Constellation targets laboratory test stands up to small and mid-sized experiments. The focus on flexibility and ease of integrating new instruments comes with some limitations, which will be discussed in the following.

Threat Model Considerations#

In its current version, Constellation is intended to run in closed internal networks only, in the following referred to as subnets. It is assumed that

  • the subnet and all connected hosts can be trusted.

  • there are no malicious actors on the subnet.

  • the transmitted information is non-confidential to any actor on the subset.

All Constellation communication is handled exclusively viaephemeral ports as defined in RFC 6335, which is why no privileged user account is required for running a Constellation host unless the controlled hardware requires so. If in such a case the Constellation host requires elevated privileges for running, this is clearly documented in the respective component documentation.

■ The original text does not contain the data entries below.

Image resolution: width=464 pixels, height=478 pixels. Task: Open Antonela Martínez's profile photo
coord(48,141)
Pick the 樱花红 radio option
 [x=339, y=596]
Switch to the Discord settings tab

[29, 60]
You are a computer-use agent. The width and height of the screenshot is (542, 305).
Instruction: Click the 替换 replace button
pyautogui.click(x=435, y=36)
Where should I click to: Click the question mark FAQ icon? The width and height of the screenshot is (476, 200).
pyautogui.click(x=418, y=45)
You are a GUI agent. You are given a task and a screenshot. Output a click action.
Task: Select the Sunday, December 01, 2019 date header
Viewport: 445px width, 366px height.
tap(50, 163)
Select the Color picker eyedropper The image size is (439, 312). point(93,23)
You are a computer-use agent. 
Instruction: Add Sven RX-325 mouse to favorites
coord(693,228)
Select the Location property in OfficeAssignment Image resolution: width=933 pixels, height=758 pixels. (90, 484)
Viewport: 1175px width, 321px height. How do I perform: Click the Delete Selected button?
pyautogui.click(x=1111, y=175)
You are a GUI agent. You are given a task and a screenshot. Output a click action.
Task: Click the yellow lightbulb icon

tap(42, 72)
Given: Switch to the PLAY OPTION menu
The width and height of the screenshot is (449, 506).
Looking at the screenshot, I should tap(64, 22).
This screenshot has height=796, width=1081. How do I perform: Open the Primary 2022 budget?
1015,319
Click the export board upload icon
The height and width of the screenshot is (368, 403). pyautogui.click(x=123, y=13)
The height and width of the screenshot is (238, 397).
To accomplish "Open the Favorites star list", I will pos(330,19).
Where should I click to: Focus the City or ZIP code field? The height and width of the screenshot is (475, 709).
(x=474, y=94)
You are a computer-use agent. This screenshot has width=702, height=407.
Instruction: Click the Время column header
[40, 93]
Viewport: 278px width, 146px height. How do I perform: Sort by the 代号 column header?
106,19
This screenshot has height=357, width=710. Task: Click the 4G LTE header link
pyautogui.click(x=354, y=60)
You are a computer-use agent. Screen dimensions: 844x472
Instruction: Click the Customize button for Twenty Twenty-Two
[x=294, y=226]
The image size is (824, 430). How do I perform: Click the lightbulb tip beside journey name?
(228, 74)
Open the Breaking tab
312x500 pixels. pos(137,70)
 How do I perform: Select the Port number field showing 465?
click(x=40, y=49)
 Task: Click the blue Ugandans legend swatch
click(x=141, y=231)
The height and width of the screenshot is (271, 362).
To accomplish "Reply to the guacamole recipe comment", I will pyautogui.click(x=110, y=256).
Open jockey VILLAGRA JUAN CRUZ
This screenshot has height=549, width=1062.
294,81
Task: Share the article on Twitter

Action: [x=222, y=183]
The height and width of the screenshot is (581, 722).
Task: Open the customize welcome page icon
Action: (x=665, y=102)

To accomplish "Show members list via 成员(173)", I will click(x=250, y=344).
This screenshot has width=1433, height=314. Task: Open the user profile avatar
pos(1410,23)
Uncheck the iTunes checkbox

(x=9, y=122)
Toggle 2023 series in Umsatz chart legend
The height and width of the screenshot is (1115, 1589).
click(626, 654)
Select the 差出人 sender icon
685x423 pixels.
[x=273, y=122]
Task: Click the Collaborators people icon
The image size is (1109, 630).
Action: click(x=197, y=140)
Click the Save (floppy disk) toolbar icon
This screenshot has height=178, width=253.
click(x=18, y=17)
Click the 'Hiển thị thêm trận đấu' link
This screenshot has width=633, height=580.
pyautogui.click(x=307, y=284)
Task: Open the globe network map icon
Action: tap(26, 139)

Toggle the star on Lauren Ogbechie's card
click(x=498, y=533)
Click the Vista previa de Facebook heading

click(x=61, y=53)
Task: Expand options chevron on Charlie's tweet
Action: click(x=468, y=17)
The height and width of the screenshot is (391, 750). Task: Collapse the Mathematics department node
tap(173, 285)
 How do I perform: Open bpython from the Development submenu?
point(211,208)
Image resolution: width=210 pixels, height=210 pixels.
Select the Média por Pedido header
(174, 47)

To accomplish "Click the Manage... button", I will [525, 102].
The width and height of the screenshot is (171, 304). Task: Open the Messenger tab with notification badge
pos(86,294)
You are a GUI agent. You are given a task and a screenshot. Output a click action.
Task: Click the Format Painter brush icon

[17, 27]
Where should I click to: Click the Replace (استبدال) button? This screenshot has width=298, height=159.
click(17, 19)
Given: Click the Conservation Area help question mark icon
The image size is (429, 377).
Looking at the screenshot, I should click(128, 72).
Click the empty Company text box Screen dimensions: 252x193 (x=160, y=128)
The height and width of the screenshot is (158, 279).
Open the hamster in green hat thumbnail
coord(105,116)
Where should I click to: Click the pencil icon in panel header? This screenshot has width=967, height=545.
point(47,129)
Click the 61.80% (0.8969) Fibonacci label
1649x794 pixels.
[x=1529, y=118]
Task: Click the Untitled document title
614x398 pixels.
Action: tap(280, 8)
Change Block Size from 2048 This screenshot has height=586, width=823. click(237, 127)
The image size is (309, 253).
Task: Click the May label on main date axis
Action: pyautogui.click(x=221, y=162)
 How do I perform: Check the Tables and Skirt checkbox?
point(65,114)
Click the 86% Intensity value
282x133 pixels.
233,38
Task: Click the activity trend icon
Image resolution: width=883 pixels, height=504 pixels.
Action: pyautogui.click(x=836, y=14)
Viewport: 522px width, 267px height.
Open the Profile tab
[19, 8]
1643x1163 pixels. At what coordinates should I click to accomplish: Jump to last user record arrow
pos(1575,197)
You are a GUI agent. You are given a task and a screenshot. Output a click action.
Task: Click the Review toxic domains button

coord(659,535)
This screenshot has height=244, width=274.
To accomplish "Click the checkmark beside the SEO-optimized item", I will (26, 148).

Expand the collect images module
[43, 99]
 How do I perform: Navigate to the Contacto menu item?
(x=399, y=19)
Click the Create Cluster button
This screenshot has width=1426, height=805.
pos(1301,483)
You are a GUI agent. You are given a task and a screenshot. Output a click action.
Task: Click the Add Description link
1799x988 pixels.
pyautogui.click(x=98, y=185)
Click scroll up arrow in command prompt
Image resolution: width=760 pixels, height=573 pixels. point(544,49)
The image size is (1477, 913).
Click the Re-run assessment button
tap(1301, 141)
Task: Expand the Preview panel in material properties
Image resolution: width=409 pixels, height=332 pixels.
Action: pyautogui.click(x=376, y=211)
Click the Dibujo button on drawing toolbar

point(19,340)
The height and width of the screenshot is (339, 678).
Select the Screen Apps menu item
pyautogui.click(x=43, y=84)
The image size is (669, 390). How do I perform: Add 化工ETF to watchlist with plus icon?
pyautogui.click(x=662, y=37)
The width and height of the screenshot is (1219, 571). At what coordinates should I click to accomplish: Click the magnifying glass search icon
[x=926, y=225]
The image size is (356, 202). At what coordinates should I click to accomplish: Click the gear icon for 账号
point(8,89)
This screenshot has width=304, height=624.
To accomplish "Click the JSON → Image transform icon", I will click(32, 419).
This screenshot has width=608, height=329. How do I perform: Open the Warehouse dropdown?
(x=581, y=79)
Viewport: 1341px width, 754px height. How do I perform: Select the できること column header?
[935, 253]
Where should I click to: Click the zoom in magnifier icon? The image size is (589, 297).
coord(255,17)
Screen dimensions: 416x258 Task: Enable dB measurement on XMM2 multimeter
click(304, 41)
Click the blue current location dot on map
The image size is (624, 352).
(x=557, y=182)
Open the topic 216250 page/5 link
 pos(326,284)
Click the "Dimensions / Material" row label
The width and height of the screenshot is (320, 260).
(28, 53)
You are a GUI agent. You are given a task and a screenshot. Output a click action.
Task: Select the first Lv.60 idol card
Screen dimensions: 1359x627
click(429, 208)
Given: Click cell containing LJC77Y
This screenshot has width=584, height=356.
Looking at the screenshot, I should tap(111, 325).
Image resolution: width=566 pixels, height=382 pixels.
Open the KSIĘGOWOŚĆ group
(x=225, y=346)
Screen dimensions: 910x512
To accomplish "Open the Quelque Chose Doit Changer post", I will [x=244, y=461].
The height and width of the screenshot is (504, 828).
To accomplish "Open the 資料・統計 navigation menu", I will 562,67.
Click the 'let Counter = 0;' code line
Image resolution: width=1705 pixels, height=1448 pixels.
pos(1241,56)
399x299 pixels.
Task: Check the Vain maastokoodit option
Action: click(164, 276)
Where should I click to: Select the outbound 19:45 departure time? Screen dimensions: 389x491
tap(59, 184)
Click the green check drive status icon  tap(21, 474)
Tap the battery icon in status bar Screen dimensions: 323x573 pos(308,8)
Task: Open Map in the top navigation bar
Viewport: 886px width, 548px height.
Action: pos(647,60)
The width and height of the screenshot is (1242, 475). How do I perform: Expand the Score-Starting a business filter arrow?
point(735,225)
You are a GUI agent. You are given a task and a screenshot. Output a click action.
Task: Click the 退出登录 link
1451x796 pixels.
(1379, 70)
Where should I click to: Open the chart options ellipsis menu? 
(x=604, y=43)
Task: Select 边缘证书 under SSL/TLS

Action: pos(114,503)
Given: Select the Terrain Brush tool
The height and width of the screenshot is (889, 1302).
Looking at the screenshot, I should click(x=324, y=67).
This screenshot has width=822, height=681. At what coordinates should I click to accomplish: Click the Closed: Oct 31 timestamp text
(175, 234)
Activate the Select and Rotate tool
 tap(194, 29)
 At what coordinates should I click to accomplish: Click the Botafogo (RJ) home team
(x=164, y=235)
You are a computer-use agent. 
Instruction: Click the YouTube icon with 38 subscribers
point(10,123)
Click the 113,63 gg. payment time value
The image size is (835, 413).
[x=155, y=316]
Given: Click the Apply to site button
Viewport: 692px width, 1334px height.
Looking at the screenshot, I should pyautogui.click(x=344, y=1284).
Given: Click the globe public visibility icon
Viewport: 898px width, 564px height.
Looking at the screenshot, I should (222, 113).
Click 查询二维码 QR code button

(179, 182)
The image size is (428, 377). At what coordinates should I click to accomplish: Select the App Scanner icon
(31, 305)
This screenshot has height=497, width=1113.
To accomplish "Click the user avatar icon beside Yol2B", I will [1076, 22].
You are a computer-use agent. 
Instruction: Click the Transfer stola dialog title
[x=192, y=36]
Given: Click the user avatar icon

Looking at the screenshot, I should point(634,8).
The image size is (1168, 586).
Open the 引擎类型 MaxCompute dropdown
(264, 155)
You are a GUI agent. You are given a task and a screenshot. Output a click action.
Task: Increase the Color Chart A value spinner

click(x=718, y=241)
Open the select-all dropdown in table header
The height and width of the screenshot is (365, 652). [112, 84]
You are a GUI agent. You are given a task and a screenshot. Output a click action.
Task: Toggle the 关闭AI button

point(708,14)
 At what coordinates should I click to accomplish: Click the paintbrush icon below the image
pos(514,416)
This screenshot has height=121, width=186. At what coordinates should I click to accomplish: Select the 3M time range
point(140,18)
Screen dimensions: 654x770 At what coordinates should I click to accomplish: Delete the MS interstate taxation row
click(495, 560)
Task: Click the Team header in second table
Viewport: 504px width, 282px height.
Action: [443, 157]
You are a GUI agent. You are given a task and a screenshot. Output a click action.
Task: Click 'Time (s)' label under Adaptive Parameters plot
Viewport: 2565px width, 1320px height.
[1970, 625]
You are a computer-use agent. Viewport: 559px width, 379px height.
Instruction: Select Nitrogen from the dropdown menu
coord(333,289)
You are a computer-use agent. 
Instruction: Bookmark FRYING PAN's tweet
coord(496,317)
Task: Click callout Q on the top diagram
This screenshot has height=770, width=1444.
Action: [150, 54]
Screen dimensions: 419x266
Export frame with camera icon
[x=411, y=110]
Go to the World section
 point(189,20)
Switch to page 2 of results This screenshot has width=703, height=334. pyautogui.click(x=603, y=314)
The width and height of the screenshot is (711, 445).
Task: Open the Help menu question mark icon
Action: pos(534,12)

It is possible to configure nodes to bind to specific network interfaces only, but the default configuration, chosen for user convenience, is to bind to all available network interfaces of the node. In general, users are required to satisfy their personal threat model by external means such as firewalls, physical isolation and virtualization on the edges of the subnet Constellation runs on.

Fixed Finite State Machine Structure#

In order to maintain a simple interface for control as well as instrument integration, the available states and transitions of the satellite FSM described in the satellite section are fixed and cannot be extended. Furthermore, in its current state, Constellation does not support a control hierarchy, and all satellites are directly managed by controllers. However, future versions of the framework could implement a multi-tier control hierarchy e.g. by using group names to separate control domains.

Heartbeat Message Congestion#

The number of heartbeat message exchanges over the CHP protocol grows quadratically with the number of active nodes. Constellation implements an automatic congestion control that can offset performance impacts for several dozen or even hundred nodes, large node counts however may impair the response times to failure.